--- Data for this exercise ---

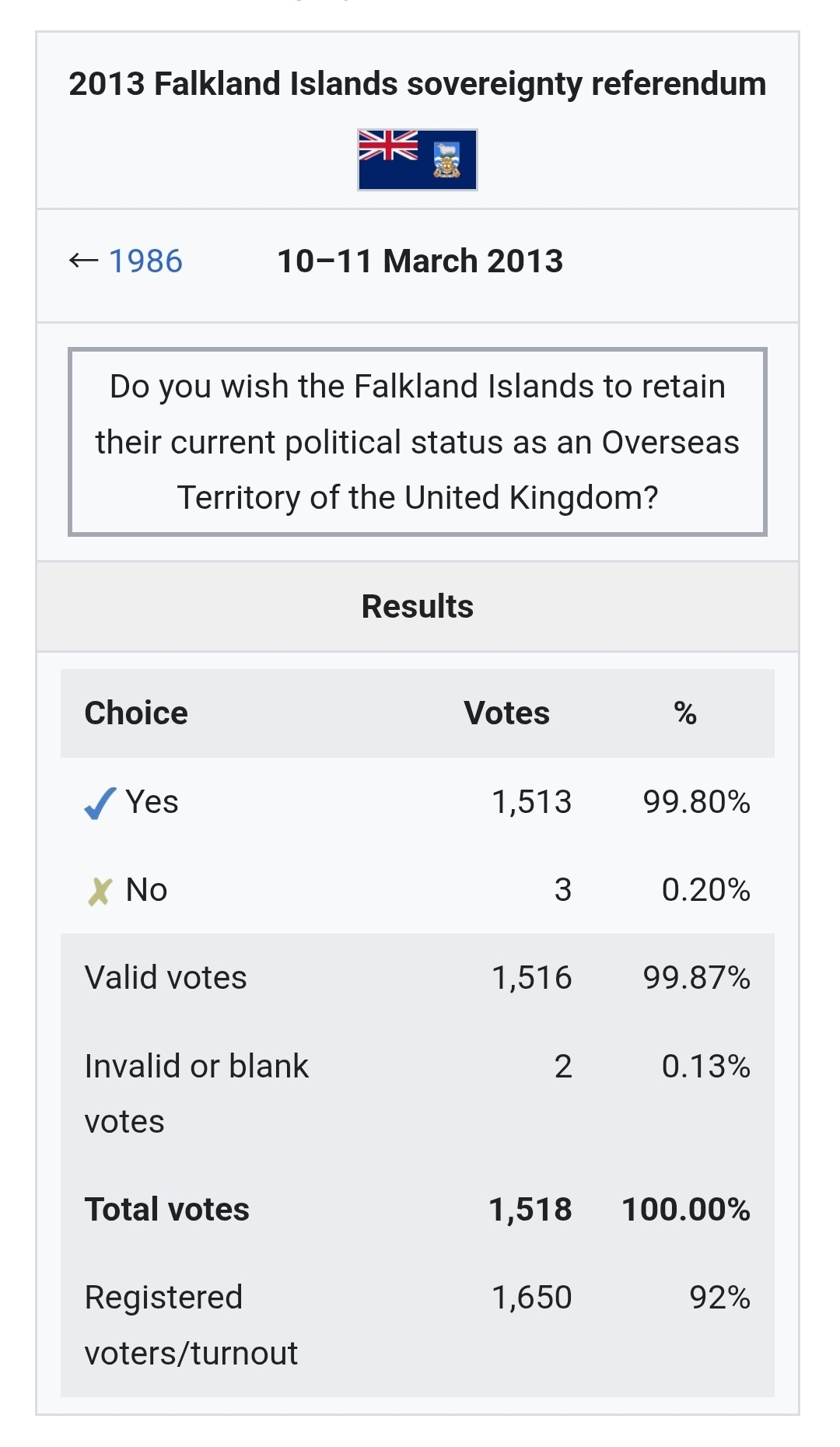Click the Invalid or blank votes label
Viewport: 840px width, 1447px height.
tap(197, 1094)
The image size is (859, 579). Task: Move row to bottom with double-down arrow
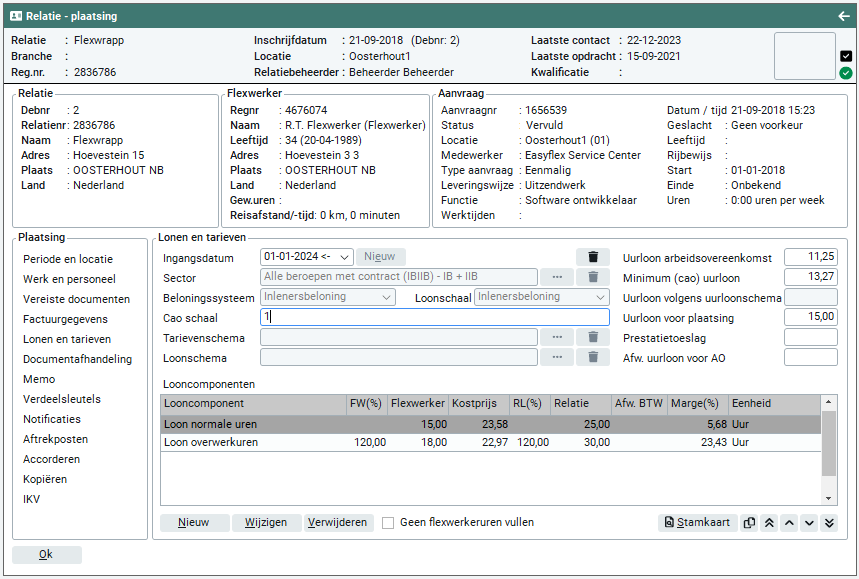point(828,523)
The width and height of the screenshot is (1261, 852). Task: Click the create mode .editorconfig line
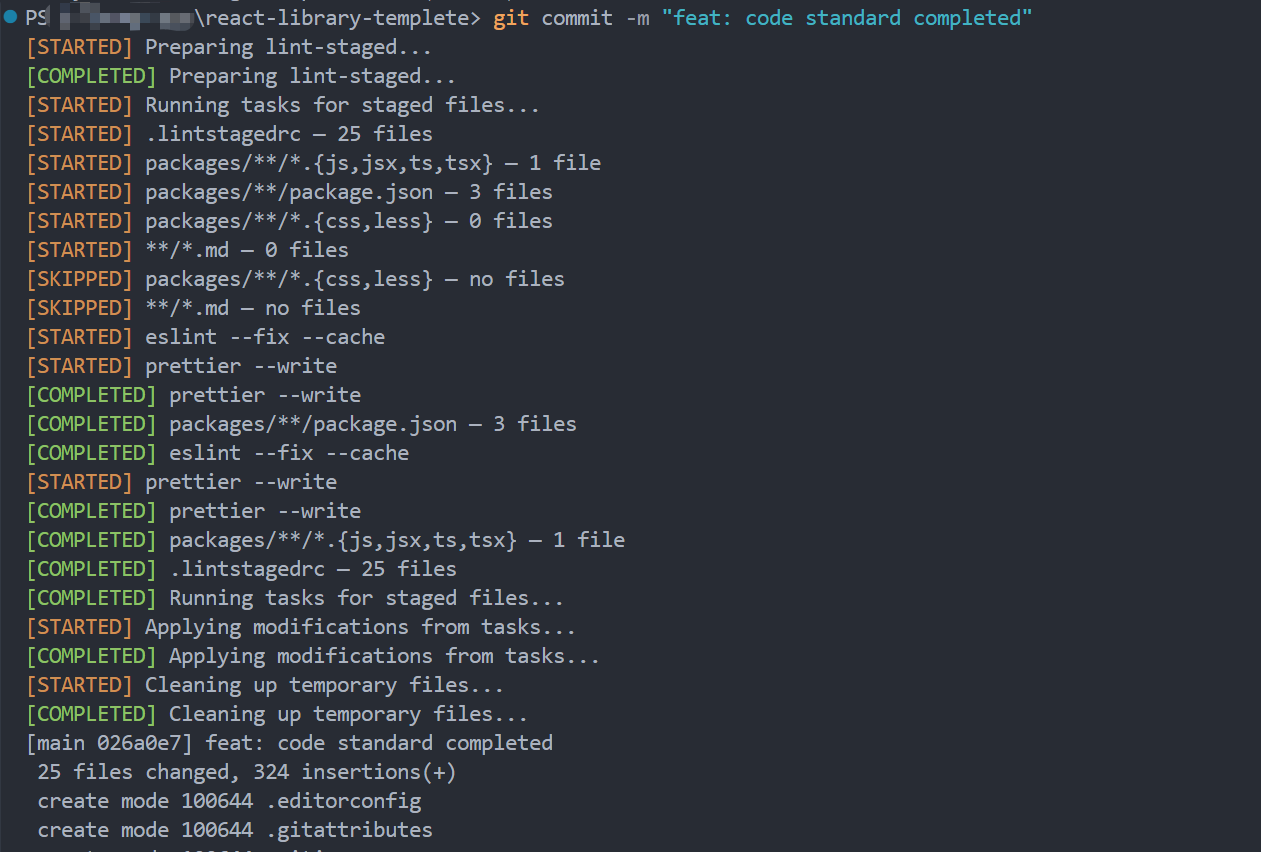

---

The task requires restating verbatim the lines from the one that holds "The image size" through the end of the listing, both ends counted, and no pictures.

_Written reply_
The image size is (859, 579). Task: Move row to bottom with double-down arrow
point(828,523)
The width and height of the screenshot is (1261, 852). Task: Click the create mode .editorconfig line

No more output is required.